# TASK REQUIREMENTS
Your task is to copy all of the data exactly.
[[ DATA FOR REVIEW, beginning ]]
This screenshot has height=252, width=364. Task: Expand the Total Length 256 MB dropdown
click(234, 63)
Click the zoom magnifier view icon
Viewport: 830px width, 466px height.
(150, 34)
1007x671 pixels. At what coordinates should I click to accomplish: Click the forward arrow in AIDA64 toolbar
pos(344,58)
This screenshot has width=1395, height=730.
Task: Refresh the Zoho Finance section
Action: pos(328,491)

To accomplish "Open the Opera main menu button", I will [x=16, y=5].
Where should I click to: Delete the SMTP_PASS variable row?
[[ DATA FOR REVIEW, end ]]
# ANSWER TO THIS EXERCISE
This screenshot has height=252, width=364. Task: Expand the Total Length 256 MB dropdown
click(234, 63)
Click the zoom magnifier view icon
Viewport: 830px width, 466px height.
(150, 34)
1007x671 pixels. At what coordinates should I click to accomplish: Click the forward arrow in AIDA64 toolbar
pos(344,58)
This screenshot has width=1395, height=730.
Task: Refresh the Zoho Finance section
Action: pos(328,491)

To accomplish "Open the Opera main menu button", I will [x=16, y=5].
Where should I click to: Delete the SMTP_PASS variable row?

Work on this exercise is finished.